This morning’s Daily Telegraph carries the story of a confrontation between Jeremy Hunt, the Health Secretary, and Dr Sarah Wollaston MP, the Tory Chair of the Health Select Committee.
Wollaston, who was a GP before being selected to stand for Parliament, accuses Hunt of suppressing a report by Public Health England (PHE) into the efficacy of a sugar tax.
Both Hunt and David Cameron are opposed to a tax, and the MP for Totnes is “suspicious” that the Government is suppressing the report because it comes out in favour, and will thus increase pressure on them.
The Health Secretary, naturally, denies this. He maintains that the report is part of the Department’s policy formulation process and will be published later.
Without a window into Hunt’s soul the truth is impossible to know for sure. But Wollaston’s accusation is at least plausible, and this is a troubling development – but not, perhaps, for the reasons she thinks.
To explain why, I draw attention to two points in the Telegraph article.
First, when setting out her case for the immediate publication of the PHE report, Wollaston writes stirringly: “Why should campaigners be denied access to an important evidence base paid for by the public purse for the benefit of the nation’s children?”
Note the supposed beneficiary of the decision to publish: “campaigners”. Elsewhere she refers to “the wider public health community”.
Second, the paper also writes: “She said the public health body had a duty to publish the evidence “regardless of how inconvenient it might be” in order to allow an informed public debate.”

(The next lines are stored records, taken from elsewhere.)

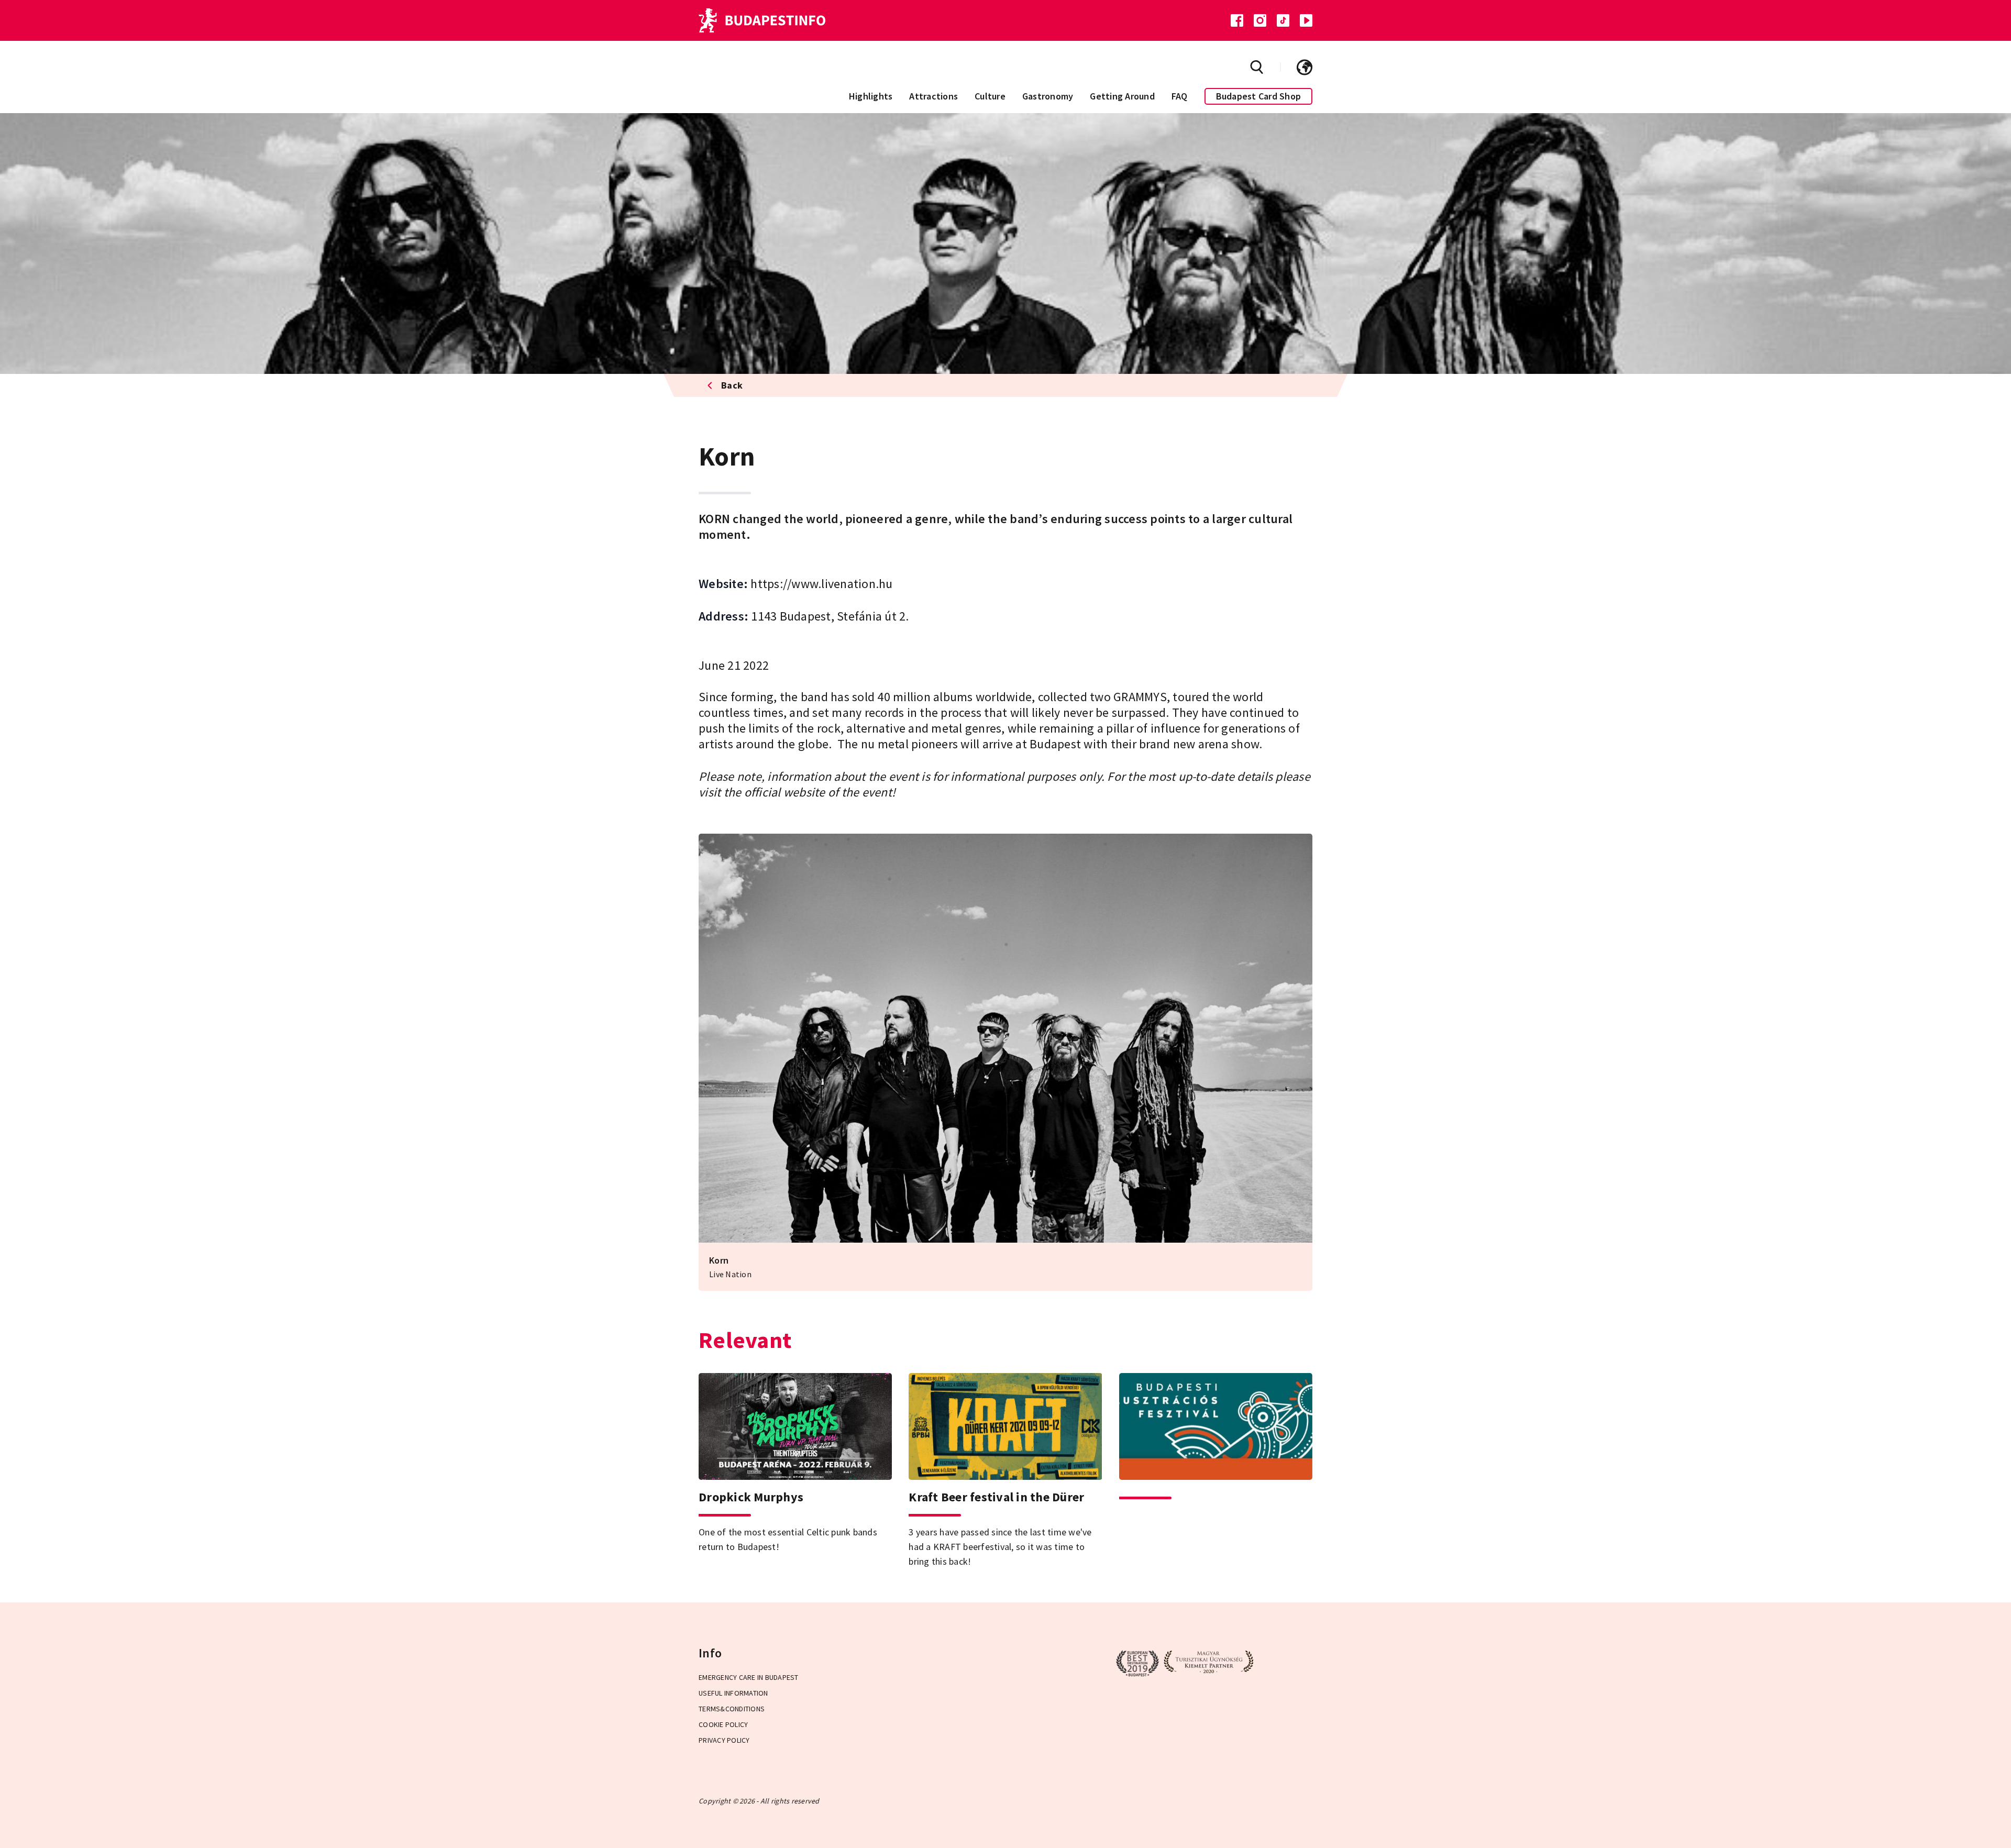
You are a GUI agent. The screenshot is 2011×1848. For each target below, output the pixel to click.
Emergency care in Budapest (749, 1677)
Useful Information (733, 1693)
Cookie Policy (723, 1724)
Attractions (933, 96)
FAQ (1180, 96)
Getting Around (1122, 96)
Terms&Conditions (732, 1708)
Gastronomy (1048, 96)
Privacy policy (724, 1740)
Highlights (871, 96)
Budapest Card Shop (1258, 96)
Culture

This is an admirable sentiment, but not one that the aforementioned “public health community” is reliably enthusiastic about, if their determined efforts to completely shut tobacco companies out of the debate is anything to go by.
Of course, a study conducted by an organisation with a vested interest should be scrutinised carefully.
But the wholesale exclusion of commercial interests – who are the only party other than the “public health community” with an interest in funding the relevant research – is surely deeply inimical to “an informed public debate”, as is the de facto exclusion of “inconvenient” research from liberty-centred organisations like the Institute for Economic Affairs.
A debate, after all, needs two sides.
Public policy campaigners – even when they are doctors and scientists – are partisans (often well-paid partisans), not dispensaries of objective truth.
Similarly, for all its technocratic pretensions “public health” is in fact an ideological stance, which hinges on the too-little-examined assumption that the state has both the right and the duty to force citizens to forgo pleasure to extend life.
(How this squares with the fact that our overstretched welfare systems look set to collapse beneath the unsustainable weight of an ageing population is beyond me; the two debates seem to occur in parallel universes to each other.)
Thus in the debate curated by the Health Committee and the “public health community”, the underlying assumptions of the authoritarian response are pre-agreed. The debate is about “what works”, hence the decisive power of evidence.
In a proper, pluralistic political debate, evidence is not quite so all-conquering. ‘Evidence’ is just data, and data prescribes nothing. It is perfectly possible for two people with different principles to respond to the same evidence in very different ways without either being mendacious or stupid.
If the Prime Minister and his Health Secretary oppose a sugar tax on grounds other than efficacy – it would be extraordinarily regressive, not to mention an enormous intrusion on individual choice – then they should have no trouble standing by those arguments, even if they were certain that pricing sugar out of the diets of the poor was practicable.
But that would involve saying: “This would lengthen – sorry, save – people’s lives, but is still wrong. There are more important things than longevity.” And when did we last hear a politician of the first rank advance such a thesis?
OK, Boris Johnson did when he rejected a proposal to ban smoking in parks. But he’s Boris, and such flashes of humanising heresy are part of what make him so unique.
This Government, with its support for plain packaging, has firmly conceded the underlying assumptions of authoritarian public health policy.
So we can see why Hunt might, theoretically, be worried about the political pressure which would result from being trapped between a public health establishment armed with evidence that a tax would ‘work’ and a sugar-loving, vote-wielding public.